To expand on Table 1’s display of risk scores, the Framingham Risk Score (FRS)/adult treatment panel-111 (ATP-111), is one of the most commonly used algorithms for risk assessment, however it was validated in a white population lacking ethnic diversity.(2) The Systematic Coronary Risk evaluation (SCORE) algorithm, used in Europe, divides patients into high or low risk groups based on geographic location, including Eastern Europe and the Middle East.(3) The ASSIGN score, validated and used in Scotland, adds a social deprivation index, family history and smoking quantification to perform slightly better than the FRS in the index population.(4)
The QRISK1/2/3 scores were primarily developed for the British population. The QRISK2 scores added several important factors, including ethnicity. A major limitation is that it was validated on the same population it was derived from, the overwhelming majority of which was White. The QRISK 3 added various medical and psychiatric comorbidities, with ethnicity still included as in the QRISK 2.(5) The Reynolds Risk Score was initially developed for healthy women in the U.S. It was later validated on healthy men to predict 10-year risk of Myocardial Infarction (MI), stroke, or revascularization, and then again validated on female ethnic groups.(6)
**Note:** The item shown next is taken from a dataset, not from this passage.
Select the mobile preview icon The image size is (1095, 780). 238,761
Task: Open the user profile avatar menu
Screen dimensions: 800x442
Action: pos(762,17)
Regardless of the choice of risk assessment tool used, they can be easily incorporated into clinical practice with the use of an online website, a smart phone app, or even integrated into the electronic health record where the score will appear if the variables are present within the patient’s chart. If the risk score does not incorporate race, it is important to consider separately the ways that race may influence risk, particularly where that risk may be modifiable.
Assessing risk of heart disease would not be complete without a thorough dietary assessment. Several surveys have been developed to assess healthy eating, adherence to the Mediterranean diet and fat/cholesterol consumption (table 2). Most questionnaires do not assess diet in a culturally specific fashion which may better correlate with one’s true diet. The Mediterranean Diet Score (MDS) was not originally validated in diverse populations, however, a high MDS score has been correlated with improved outcomes when applied to a study population of American Whites and Blacks as seen in the population-based, longitudinal cohort REGARDS (Reasons for Geographic and Racial Differences in Stroke) study of US residents.(8) Ethnic and race specific scores and questionnaires should be further studied since they may more accurately assess ASCVD risk across ethnic groups who are particularly at risk for cardiometabolic disease.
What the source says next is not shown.